In 2031 lopen de eerste belastingplichtigen tegen de dertigjaarstermijn aan. Althans, voor de inkomstenbelastingheffing. In het hypotheekacceptatieproces lopen burgers daar nu ook al tegenaan. Voor zover een aanvrager minder dan tien jaar hypotheekrenteaftrek heeft, beperkt dit zijn leenruimte, als uitvloeisel van de Tijdelijke Regeling Hypothecair Krediet. Het mag niet verbazen dat banken hypotheekaanvragen op dit punt amper op juistheid kunnen beoordelen. Anders dan de Belastingdienst lopen banken dus nu al aan tegen problemen als gevolg van de dertigjaarstermijn.
Er valt veel te zeggen voor het zo snel mogelijk afschaffen van de dertigjaarstermijn. Volgens de fichebundel bij het eerder dit jaar verschenen Bouwstenenrapport, is daar jaarlijks een bedrag van circa € 1 mrd. mee gemoeid. Maar daarbij geldt als uitgangspunt dat iedereen zijn aangifte juist invult. Dat gaat niet gebeuren. Naast fraudeurs (‘wie maakt mij wat?’) kennen veel belastingplichtigen hun eigenwoningverleden gewoon niet. De administratie die de Belastingdienst zou moeten hebben, hebben belastingplichtigen evenmin. Overheid, houd alvast maar rekening met deze belastingtegenvaller!

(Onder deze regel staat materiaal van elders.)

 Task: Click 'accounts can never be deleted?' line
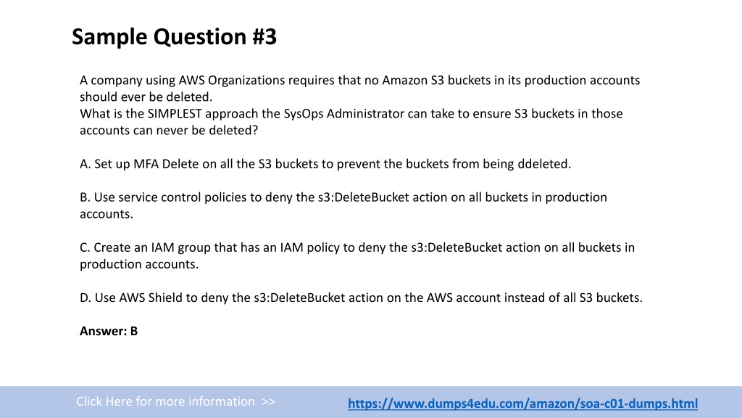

Maar er is meer. Het voordeel van hypotheekrenteaftrek is sinds 2001 verlaagd van maximaal 52% naar thans maximaal 36,97%. Als een hypotheek door het verstrijken van de dertigjaarstermijn verhuist naar box 3, dan is de rente – tegen die tijd naar het werkelijke bedrag – aftrekbaar tegen het in box 3 geldende tarief, mits er ook belastbaar box 3-inkomen is. Dat belastingtarief bedraagt momenteel 36%. Het komt erop neer dat belastingplichtigen met voldoende box 3-inkomen – dus (enigszins) vermogende particulieren – amper last hebben van de dertigjaarstermijn, terwijl ‘arme stumpers’ ten volle de pijn ervan ervaren. Hoe rechtvaardig is dat?
Evenals vorige kabinetten kijkt het kabinet-Schoof weg. Onterecht. Er worden vele miljarden aan fiscale subsidie verbrand voor een achterhaald doel (stimulering woningbezit), mede waardoor de huizenprijzen tot ongekende hoogten zijn gestegen. In punt 57 van de budgettaire bijlage bij het Hoofdlijnenakkoord staat dat het uitgangspunt bij negatief geëvalueerde fiscale regelingen is dat deze worden afgeschaft of versoberd. Waar wacht het kabinet nog op?!